Читать «ВЕРЕВОЧНАЯ ЛЕСТНИЦА» онлайн - страница 54

Михаил Берг

Виноват социум, был первый ответ. Неправильная, несправедливая социальная жизнь превращает бытие в ад, бессмыслицу; надо изменить жизнь, тогда в нее возвратится смысл. Второй вариант ответа казался противоположным полюсом по отношению к первому, но на самом деле смыкался с ним, как радуга в небе, соединяющая два берега реки. Жизнь забыла христианские идеалы, надо помочь «униженным и оскорбленным» подняться над мелочностью, суетностью повседневности и дать им возможность жить полноценной духовной жизнью. Смысл жизни в подражании Христу, в постижении Бога; высший смысл не постичь здесь, где человек только странник, он (смысл) откроется только на небесах. Розанова не устраивал ни один из этих рецептов.
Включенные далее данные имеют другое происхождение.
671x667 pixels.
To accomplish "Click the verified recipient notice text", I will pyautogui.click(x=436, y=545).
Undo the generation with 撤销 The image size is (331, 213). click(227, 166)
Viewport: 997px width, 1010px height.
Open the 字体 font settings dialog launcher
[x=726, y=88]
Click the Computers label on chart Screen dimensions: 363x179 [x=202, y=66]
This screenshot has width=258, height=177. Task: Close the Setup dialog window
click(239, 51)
«Русская литература вся прошла под знаком страдальчества, она все боролась со злом жизни, сострадая страждущим, все говорила: придите ко мне, все страждущие и обремененные!.. Она все исподтишка требовала расправы над теми, кто от мира сего. Ведь это христианство воспело “пот, страдание, подвиг”. Голгофского страдальца воспело. А русская литература вся превратилась в Голгофу…»
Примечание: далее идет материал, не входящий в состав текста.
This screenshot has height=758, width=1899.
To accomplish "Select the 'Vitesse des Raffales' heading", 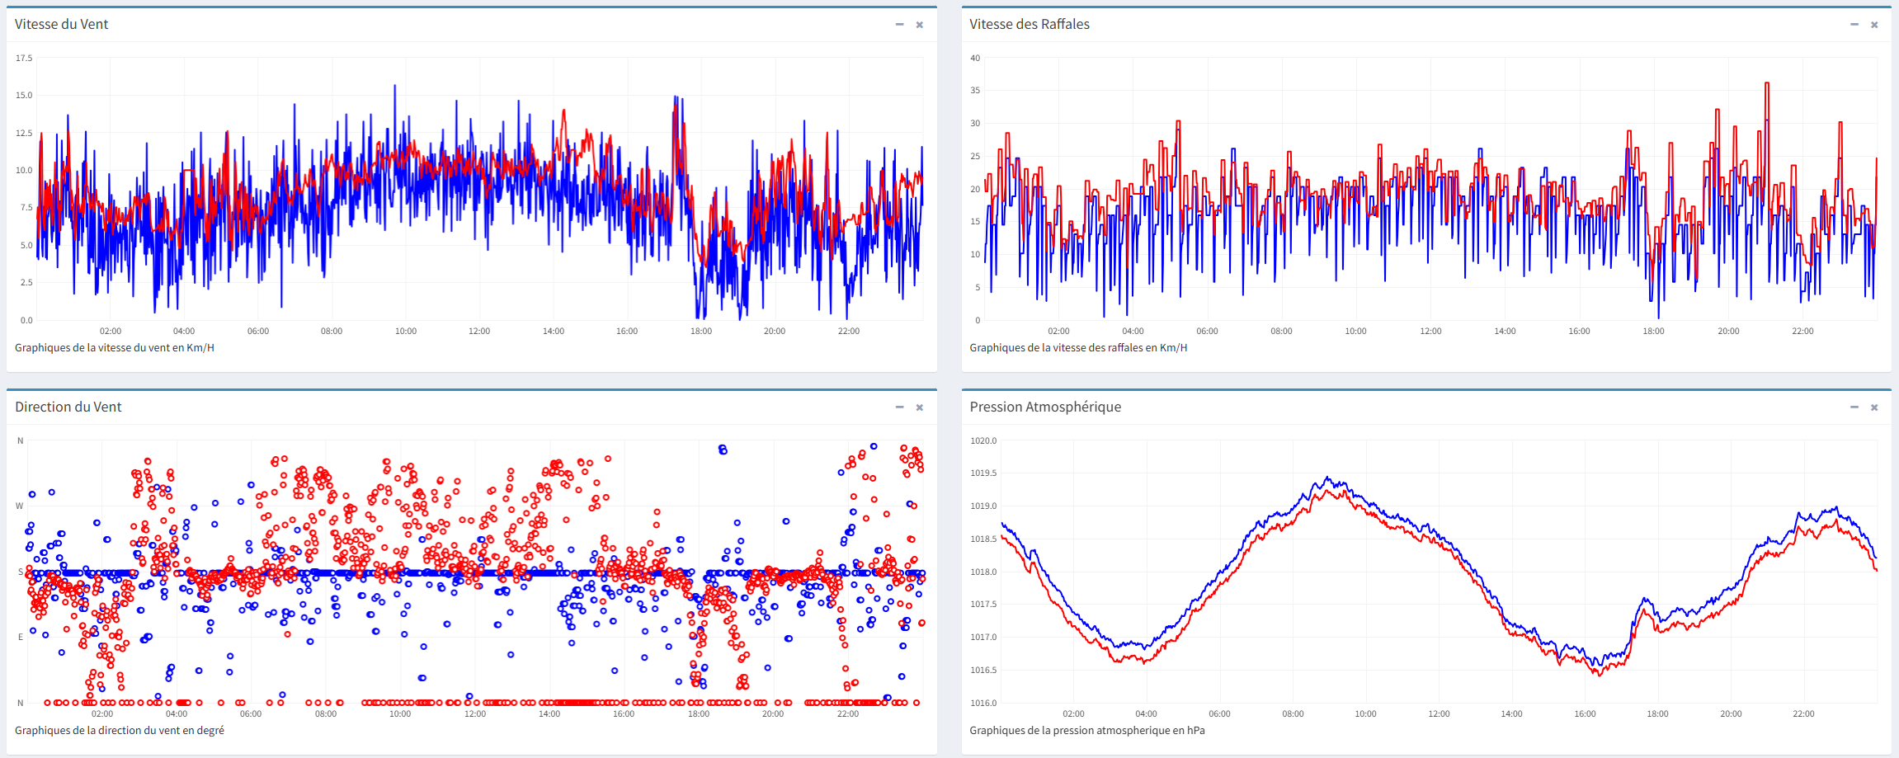I will 1029,25.
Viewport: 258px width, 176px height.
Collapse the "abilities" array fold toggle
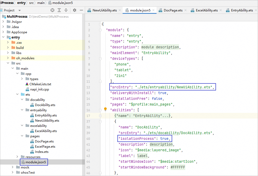tap(100, 110)
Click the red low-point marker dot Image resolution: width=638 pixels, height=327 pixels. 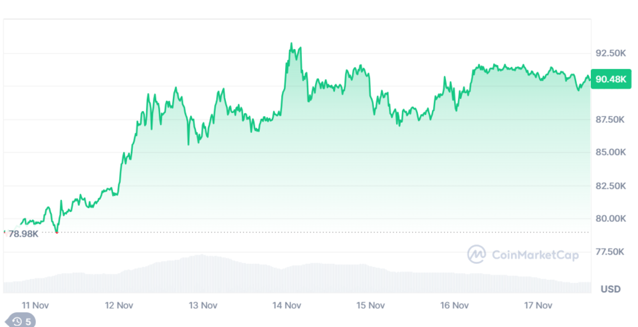(56, 232)
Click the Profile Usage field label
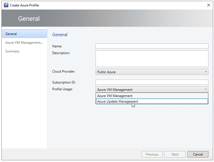The image size is (214, 162). 62,89
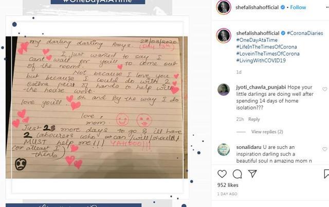Open the #OneDayAtaTime hashtag link
329x207 pixels.
click(257, 40)
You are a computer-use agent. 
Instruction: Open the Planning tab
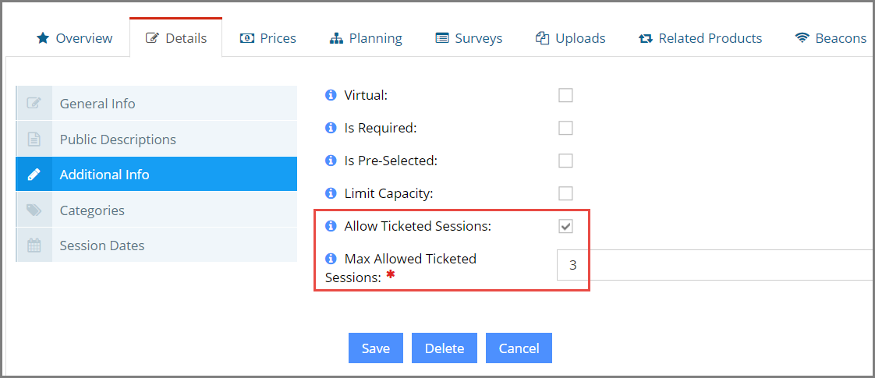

Действительно, русская литература полна томления по идеалу, ради которого надо жить, и тогда, быть может, он воплотится в будущем. Земной рай (социализм) или небесный (христианство) в равной степени отвергают настоящее, «эту серенькую пошлую растительную жизнь», которую надо преодолеть во имя прекрасного будущего. Смысл жизни не в жизни, а во вне ее – этот вывод предопределил «обесчеловечивание человека» в ХХ веке, его невиданную жестокость. Циник Розанов предчувствовал возможные последствия прекраснодушия и мечтательности.

«Мечтательное начало с тем вместе есть и жестокое: ведь сентиментализм Руссо родил фурий террора, как был сентиментален и Робеспьер <…> В мечтах родится идеал: а идеал всегда бывает и особенно ощущает себя оскорбленным действительностью».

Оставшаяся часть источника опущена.